The problem isn't with the education. They give clear advice, answer all questions and use video testimony from players to explain how these things happen.
The real problem is with how professional sports work and then specifically how cricket has problems with onfield corruption—these two clash.
We have a sport where players travel around the world almost endlessly. Spending time in hotels, airports and restaurants far from home, and then our sport is so easy to fix as there are so many things to bet on.
And you add that to how pro sports work. In one of my meetings a player asked about gifts, "If someone gives me an iPhone and I report it straight away, can I still keep it?"
That is a different world than we live in. No one has ever given me anything of that value for free. Players exist in a world where this is a legitimate question. So many of my friends are players or former cricketers, and they get their dinner paid for all the time. They don't see anything wrong with it because it's been that way since they first bowled a scary fast ball or could switch hit a six.
This is part of being a professional athlete; people give you stuff. Often to pretend to be your friend, sometimes in exchange for insta photos, and then there is the smaller percentage of nefarious shit.
And this is something the ICC have tried to tell players and officials; there is no such thing as a free meal.
But it is a free meal. And it is why the players find it hard to say no, especially early in their career when the money isn't that big, either late in their career as it dries up (see Taylor) or when they become coaches (see Streak).
The fixers know this. And it's this combination of free things and how easily/often our game can be corrupted makes this all so tricky.

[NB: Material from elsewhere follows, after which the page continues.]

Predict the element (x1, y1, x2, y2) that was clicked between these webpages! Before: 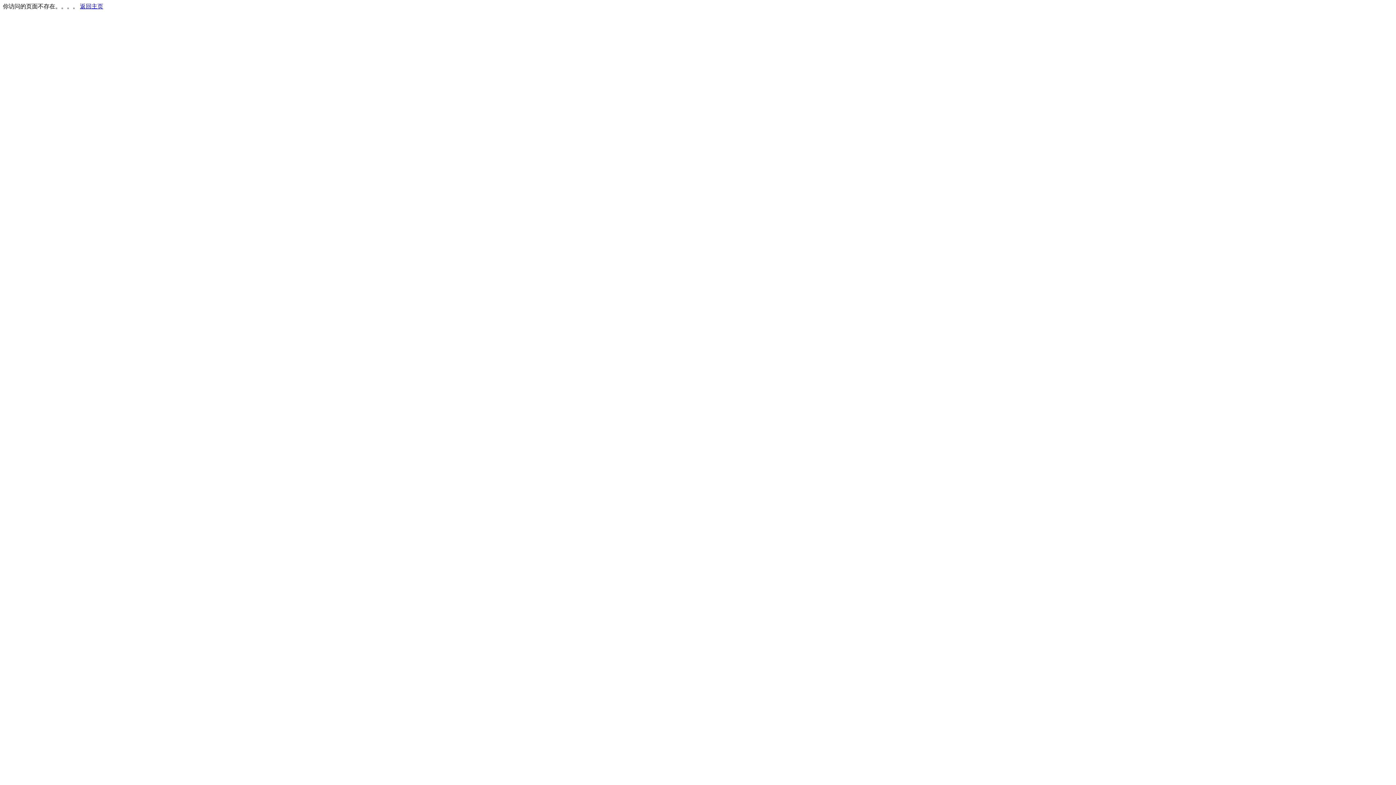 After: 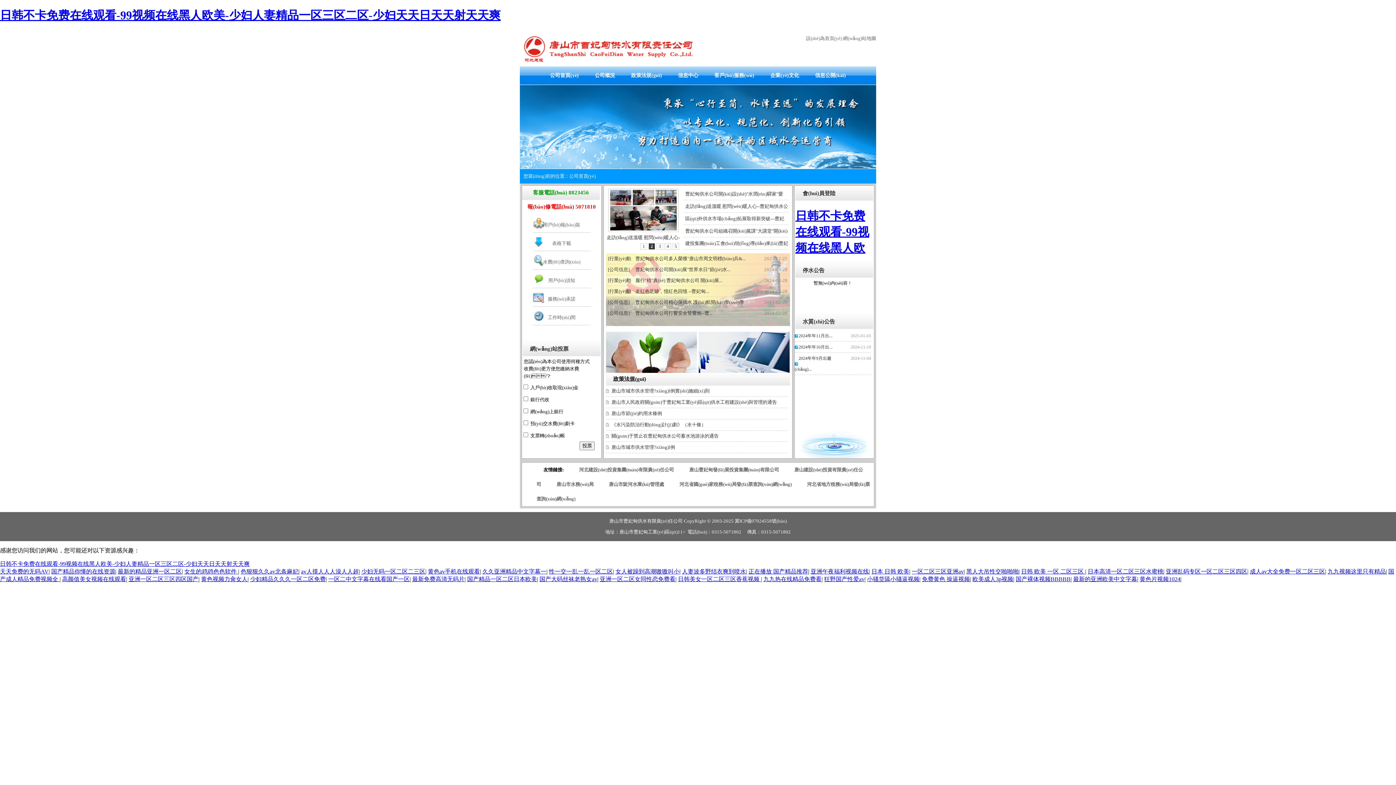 Action: bbox: (80, 3, 103, 9) label: 返回主页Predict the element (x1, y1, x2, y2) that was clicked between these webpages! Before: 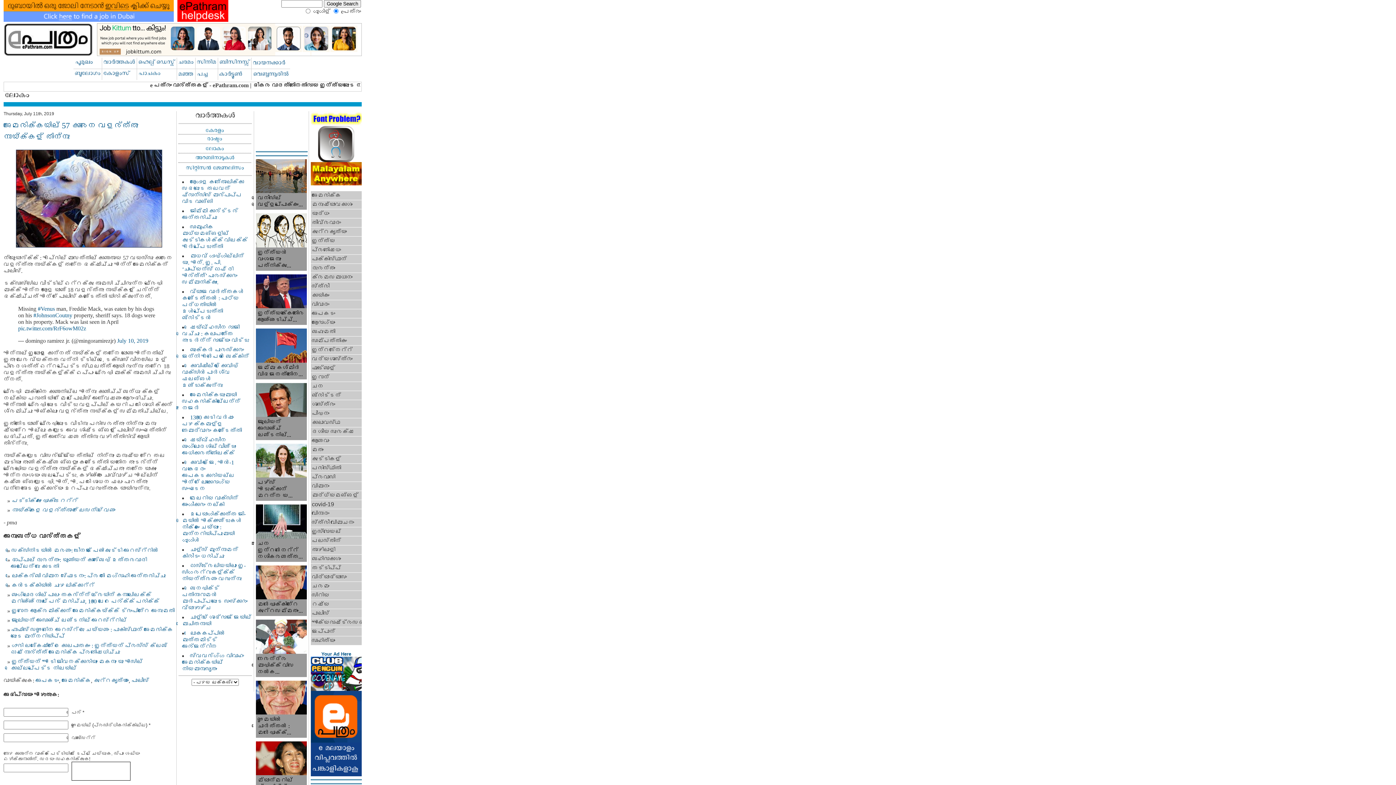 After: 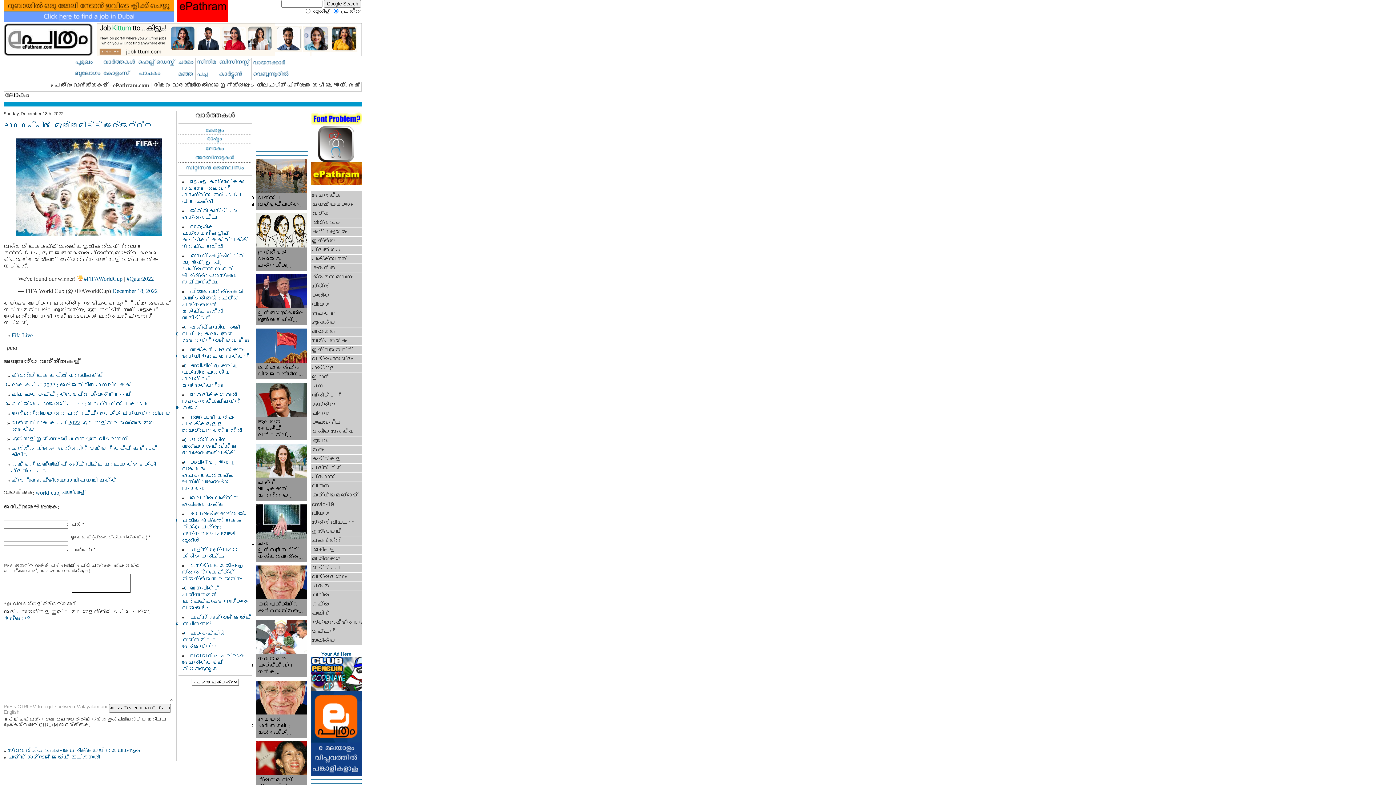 Action: label: ലോകകപ്പിൽ മുത്തമിട്ട് അര്‍ജന്‍റീന bbox: (182, 630, 225, 649)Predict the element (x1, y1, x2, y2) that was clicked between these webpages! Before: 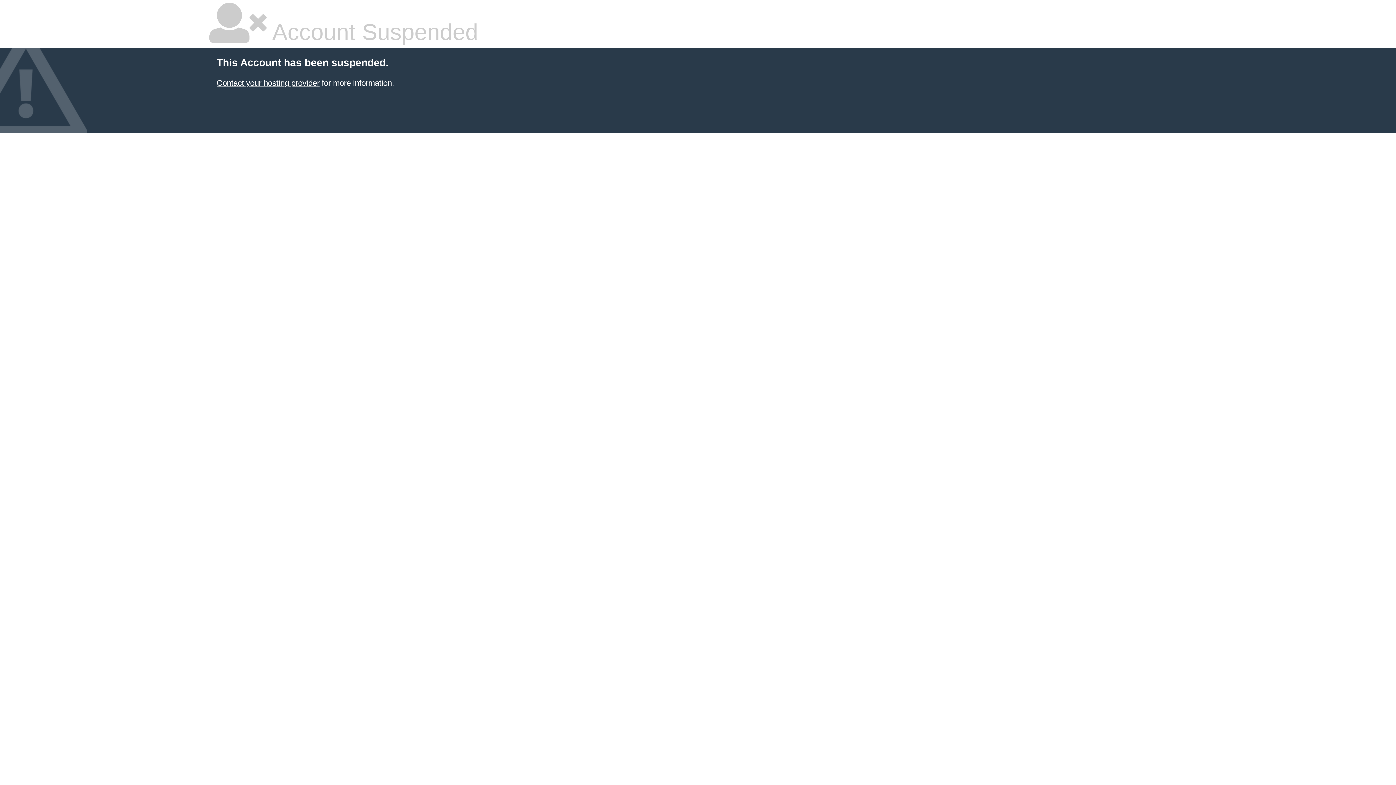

Being a professional athlete is the lifestyle, the VIP, rooms, cool gifts, first class travel and huge appearance fees. The cricketers put their bodies on the line, sweated all the way up, took balls on the body, played hurt, and had their private lives written about. They also know a knee injury ends their incredibly short career in a heartbeat.
The free stuff is pay for all of that.
The truth is that you can't stop corruption in cricket; match-fixing has a 200-year history in our sport. And you can educate people as much as you want. But the combination of the lifestyle and our sport means that it's always going to be here.
The problem with the Brendan Taylor story is that none of this is surprising. He was a senior player, well-travelled, who wasn't paid through cricket's flawed system. Then he took a free meal (in this case, a 15k meal) and a bump of cocaine.
He had probably done similar things before, but this one was part of a plan to entrap him.
The problem isn't this last dinner; all the other freebies lead to this. This wasn't one bad decision, but probably a career of free dinners until the last one was poisoned.